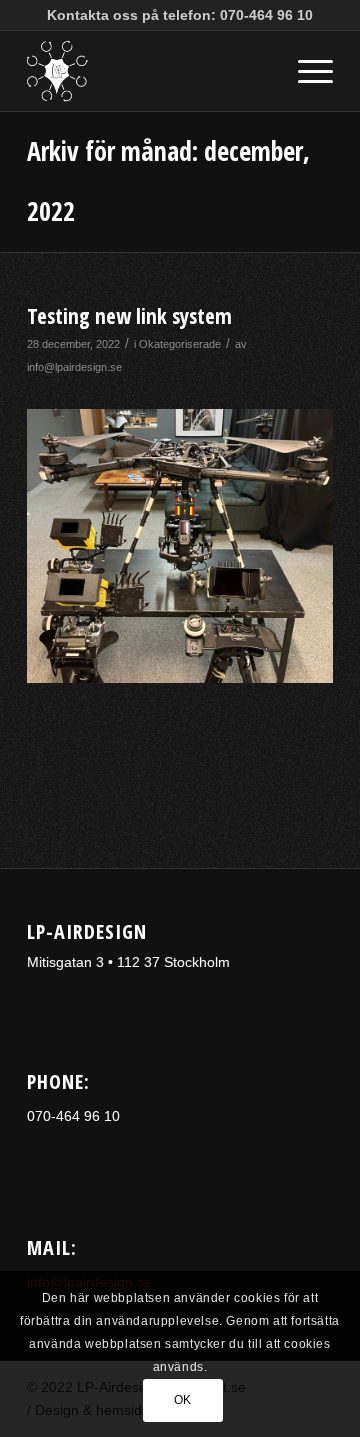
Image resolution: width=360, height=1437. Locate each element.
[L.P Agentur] (149, 71)
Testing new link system (129, 316)
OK (183, 1400)
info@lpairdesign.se (74, 367)
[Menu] (305, 71)
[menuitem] (305, 71)
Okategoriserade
☆ ☆ ☆ ☆ ☆
◆ **Task details**
Each record is to be restated word for word; no picture goes in.

◆ **Written solution**
Image resolution: width=360, height=1437. Locate each element.
[L.P Agentur] (149, 71)
Testing new link system (129, 316)
OK (183, 1400)
info@lpairdesign.se (74, 367)
[Menu] (305, 71)
[menuitem] (305, 71)
Okategoriserade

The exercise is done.